Ayasofya Camii’nin neyi temsil ettiğini bilmezsek ‘ Ne var canım bunda?’ demek normal karşılanır. Ayasofya bir semboldür. Öyle sadece bir şehrin fethin sembolü demek az kalır! Ayasofya bir milletin özüne dönmesinin ‘Hak geldi batıl zelil oldu ‘demesidir. Dünya üzerinde zulme ‘Dur!’ demektir. Cihat kavramının vücut bulmuş halidir.
Şimdi kimse sözlerimizi çarpıtmasın Türklerde ki cihat anlamı yok etmenin, vurmanın , öldürmenin üzerine kurulmaz aksine yaşatmanın, mazlumun yanında olmanın Hak davada Haktan yana taraf olmak anlamına gelir.

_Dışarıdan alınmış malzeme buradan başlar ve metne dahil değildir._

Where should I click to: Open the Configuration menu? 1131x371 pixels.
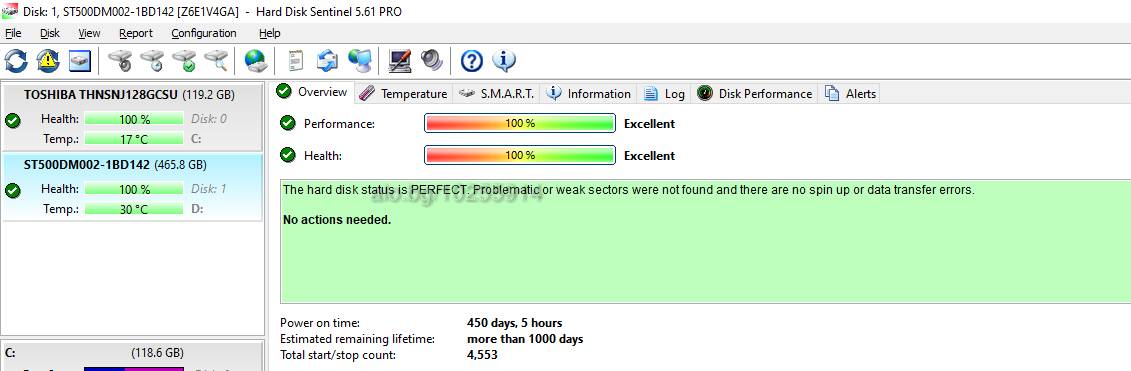[x=203, y=33]
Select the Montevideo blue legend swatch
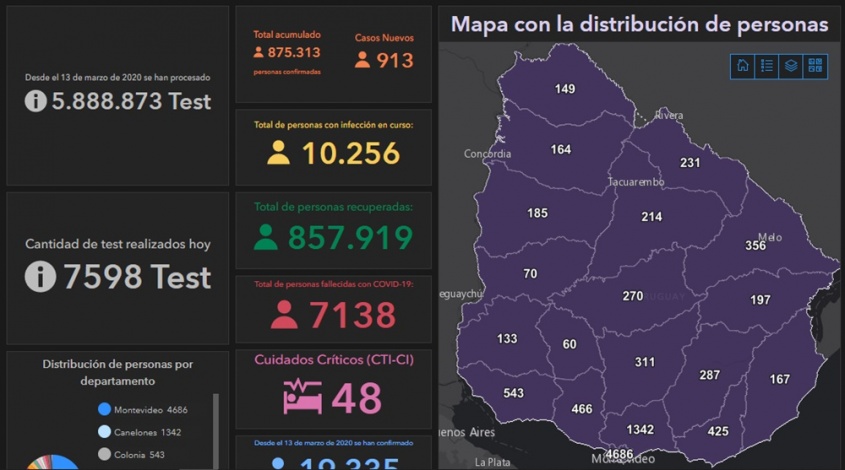 pos(104,409)
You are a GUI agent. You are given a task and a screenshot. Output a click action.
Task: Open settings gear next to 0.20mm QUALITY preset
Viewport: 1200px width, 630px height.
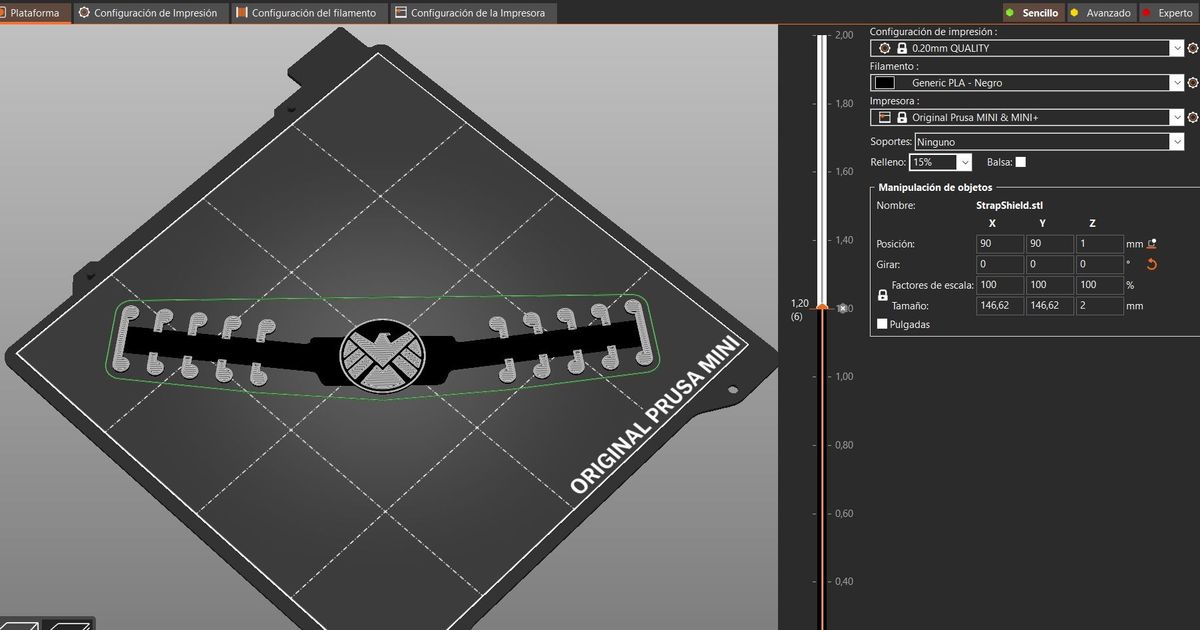[1192, 47]
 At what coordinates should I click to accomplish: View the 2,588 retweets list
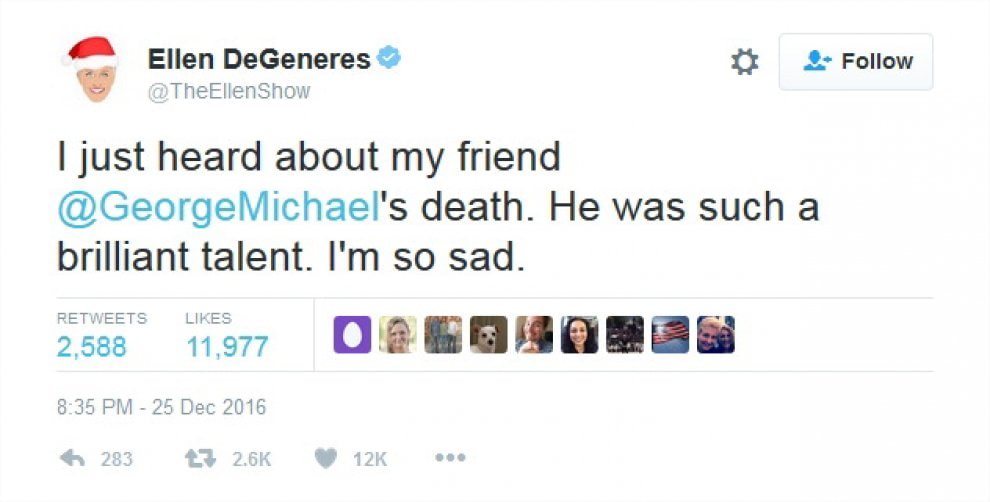coord(92,347)
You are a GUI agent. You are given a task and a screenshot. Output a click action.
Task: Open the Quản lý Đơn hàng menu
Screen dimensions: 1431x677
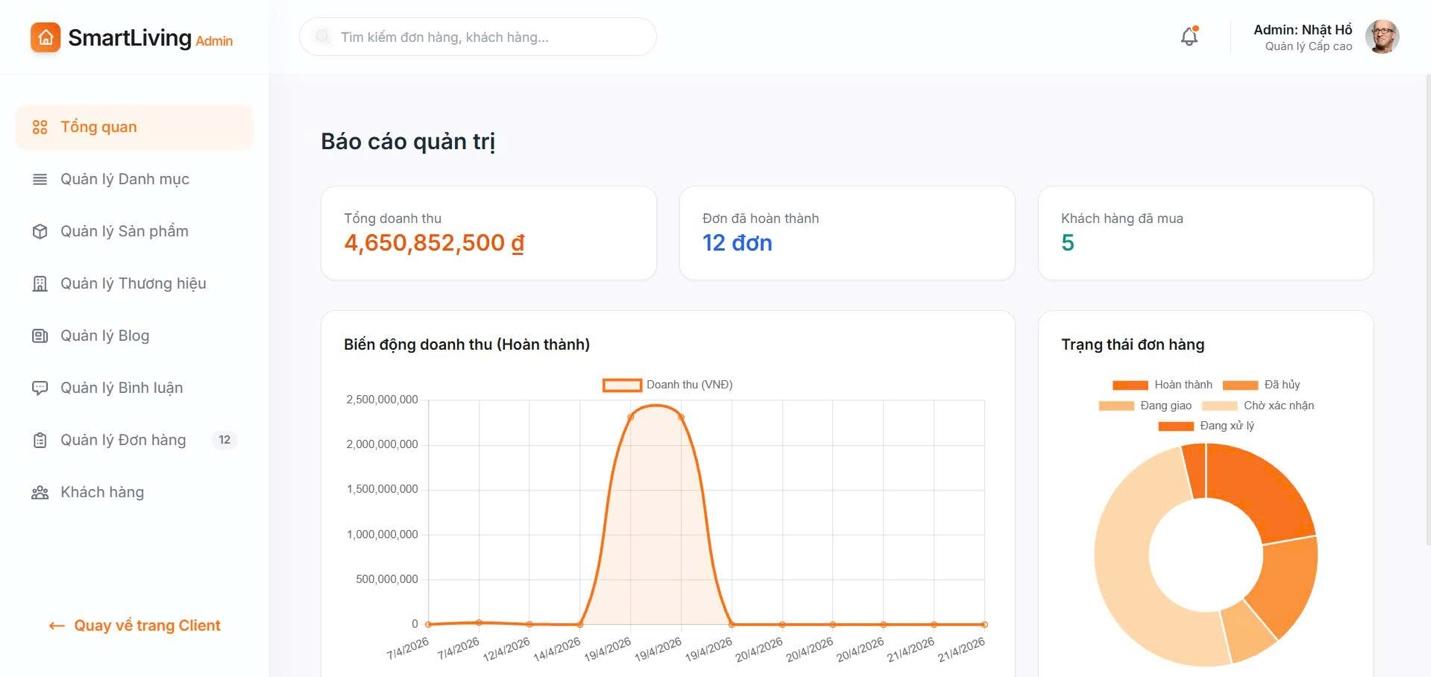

Rafet Elçi kitabında ‘Cihat insana emredilmiştir, o yüzden önce insan olmak gerekir’ der. ‘İnsan olmak!’ İnsanlıktan çıkan, menfaatleri için insanlığa zulüm yağdıranların karşısında olmak ve bunu Allah için, Allah’ın davasını Hakim kılmanın diğer adıdır.
Altı yüzyıl dünyaya bunu gösteren bir milletin torunlarının uyutuldukları yerden yeniden uyanması ve daha da güçlü olmanın ve tüm dünyada ki mazlumlara yeniden ümit olmasıdır. Ayasofya Camii’nin ibadete açılacağını duyan Afrikalı kardeşlerimizin şükür kurbanı kesmesinin Filistin’de sevinçle karşılanmasının izahını yapamazsınız. 15 Temmuz’da bir millet ölümüne dirildi! Ölerek dirildi! Rahmet ona olsun Aliya İzzetbegoviç’in ‘Bizi toprağa gömmeye çalıştılar fakat tohum olduğumuzu bilmiyorlardı’ dediği gibi o gece bir Ömer Halisdemir şehit oldu binlerce Ömer’ler doğdu. İki yüz elli bir şehidimiz binler ve milyonlar oldu. Olmaya da devam edecek Allah’ın izniyle!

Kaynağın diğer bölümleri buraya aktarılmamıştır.